[YOUR INSTRUCTIONS]: Will you write out the stretch of the data below from the line containing "Open the music note player app" through the end of the data, exactly as it stands?

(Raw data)
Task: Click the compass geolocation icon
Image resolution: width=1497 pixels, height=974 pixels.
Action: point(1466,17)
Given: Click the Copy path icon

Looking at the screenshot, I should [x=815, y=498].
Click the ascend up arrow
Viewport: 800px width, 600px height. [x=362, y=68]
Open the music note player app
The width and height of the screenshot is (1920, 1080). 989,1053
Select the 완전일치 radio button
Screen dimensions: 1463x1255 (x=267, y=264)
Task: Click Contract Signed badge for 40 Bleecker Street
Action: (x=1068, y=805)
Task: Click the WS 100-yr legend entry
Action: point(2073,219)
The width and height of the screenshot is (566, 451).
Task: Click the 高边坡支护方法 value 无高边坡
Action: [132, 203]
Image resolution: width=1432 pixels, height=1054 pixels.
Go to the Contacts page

[ANSWER TO THE EXERCISE]:
Open the music note player app
The width and height of the screenshot is (1920, 1080). 989,1053
Select the 완전일치 radio button
Screen dimensions: 1463x1255 (x=267, y=264)
Task: Click Contract Signed badge for 40 Bleecker Street
Action: (x=1068, y=805)
Task: Click the WS 100-yr legend entry
Action: point(2073,219)
The width and height of the screenshot is (566, 451).
Task: Click the 高边坡支护方法 value 无高边坡
Action: [132, 203]
Image resolution: width=1432 pixels, height=1054 pixels.
Go to the Contacts page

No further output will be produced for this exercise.